A Nairobi, pour sa première escale sur le continent africain depuis son arrivée à la tête du ministère des affaires étrangères, en janvier, Stéphane Séjourné a promis de renouveler la relation avec les pays africains. Sur la forme, l’objectif est rempli. Lors de sa première prise de parole, samedi 6 avril, le chef de la diplomatie française a tutoyé son homologue kenyan Musalia Mudavadi. Une familiarité peu usuelle, et que le vieux routier de la politique kenyane, qui a traversé les différents régimes depuis vingt-cinq ans et occupe le portefeuille de ministre des affaires étrangères en ayant rang de premier ministre n’a sans doute pas saisie.
La France reconnaît qu’elle n’a d’autre choix que de se réinventer, à l’heure où son influence décroît dans son ancien pré carré d’Afrique francophone, et où elle a enchaîné les revers depuis 2021 au Mali, au Niger et au Burkina Faso, trois Etats sahéliens dirigés par des militaires putschistes que ses diplomates et ses soldats ont été priés de quitter. Paris veut donc « construire des partenariats équilibrés, respectueux mutuellement » avec les pays africains, a assuré Stéphane Séjourné au premier jour de sa tournée.
Le chef de la diplomatie française doit prendre part dimanche 7 avril aux commémorations du 30e génocide des Tutsi au Rwanda, où Emmanuel Macron, bien qu’invité, a décidé de ne pas aller. Il se rendra ensuite jeudi en Côte d’Ivoire. « Nous devons conquérir de nouvelles frontières », explique un diplomate français.
« Un pays raisonnable, qui n’attise pas les tensions »
Poids lourd de l’Afrique de l’Est anglophone, le Kenya, où Emmanuel Macron s’était rendu en 2019, incarne ces pays où la France espère gagner du terrain.
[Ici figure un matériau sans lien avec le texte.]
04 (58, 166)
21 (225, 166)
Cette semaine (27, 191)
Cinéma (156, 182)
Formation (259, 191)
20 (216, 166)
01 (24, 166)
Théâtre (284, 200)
Le président William Ruto ambitionne de devenir l’un des porte-voix de l’Afrique sur la scène internationale. Et il a su, depuis son arrivée au pouvoir en 2022, ménagés ses partenaires occidentaux tout en nouant de nouvelles alliances.
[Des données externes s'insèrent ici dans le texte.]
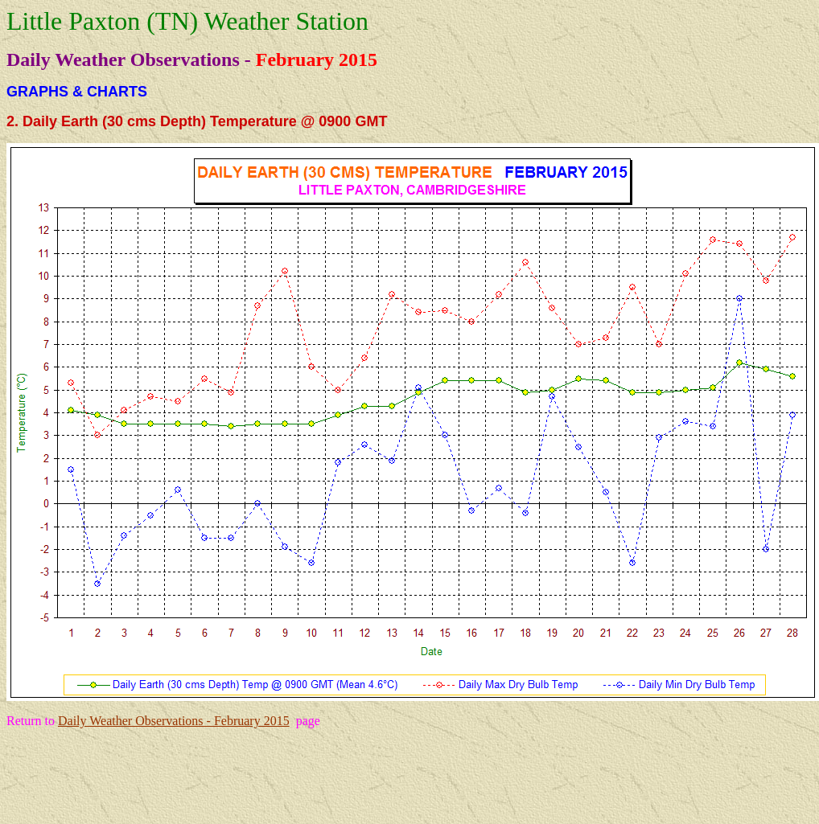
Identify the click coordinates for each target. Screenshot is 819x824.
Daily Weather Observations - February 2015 (174, 721)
Il est l’un des chefs d’Etat africains à avoir pris une « position inébranlable » sur l’offensive russe en Ukraine, estimant qu’il doit y avoir « un respect inébranlable de l’intégrité territoriale des Etats membres de Nations unies », même s’il a cherché dans le même temps à raffermir ses liens commerciaux avec Moscou. A la demande des Etats-Unis, William Ruto s’est également engagé à diriger la force d’intervention onusienne en Haïti et d’y envoyer 1 000 hommes. Sur la scène sous-régionale, il a commandé la force est-africaine en République démocratique du Congo, avant d’être prié par les autorités congolaises de plier bagage en décembre 2023, un an seulement après son déploiement.
« C’est un pays raisonnable, qui n’attise pas les tensions », estime le Quai d’Orsay. Enfin, Paris et Nairobi partagent une volonté d’obtenir des résultats sur la lutte contre le réchauffement climatique. En septembre 2023, la capitale kenyane a ainsi accueilli un sommet africain sur le climat
Jouer les seconds rôles
Une ouverture dont les Français tentent de profiter pour déployer leur nouvelle politique faite d’initiatives de « soft power » culturelles, sportives, de santé et d’enseignements, et remporter des marchés économiques. Paris se félicite d’avoir fait passer le nombre d’entreprises hexagonales présentes au Kenya de 50 il y a 10 ans à 140 aujourd’hui, et d’y permettre l’emploi de 34 000 personnes.
Mais dans ce pays où elle est une puissance nouvelle, la France peine parfois à atteindre ses objectifs. Les ministres français et kenyan des affaires étrangères ont annoncé samedi un accord sur le financement par Paris d’un train urbain à Nairobi via un prêt de 138,7 millions de dollars. Un marché que la France cherche à sceller depuis plusieurs années, et qui a vu son envergure revue à la baisse pour pouvoir être conclu.
Paris a aussi été contrainte de renoncer à un projet d’infrastructure majeur fin 2023 : la construction d’une autoroute de 175 kilomètres par Vinci. Le contrat d’1,3 milliards d’euros sur 30 ans avait été signé sous le précédent président mais n’a pas convaincu William Ruto. Contrairement à la Chine, dont les péages flambant neuf en forme de pagodes accueillent tous les visiteurs qui débarquent à l’aéroport de Nairobi et empruntent les 27 kilomètres d’autoroute qui les conduisent au centre de la capitale.
Désormais cinquième investisseur au Kenya, la France arrive loin derrière des partenaires comme les Etats-Unis et le Royaume-Uni. Aux nouvelles frontières de sa diplomatie, Paris doit encore se contenter de jouer les seconds rôles.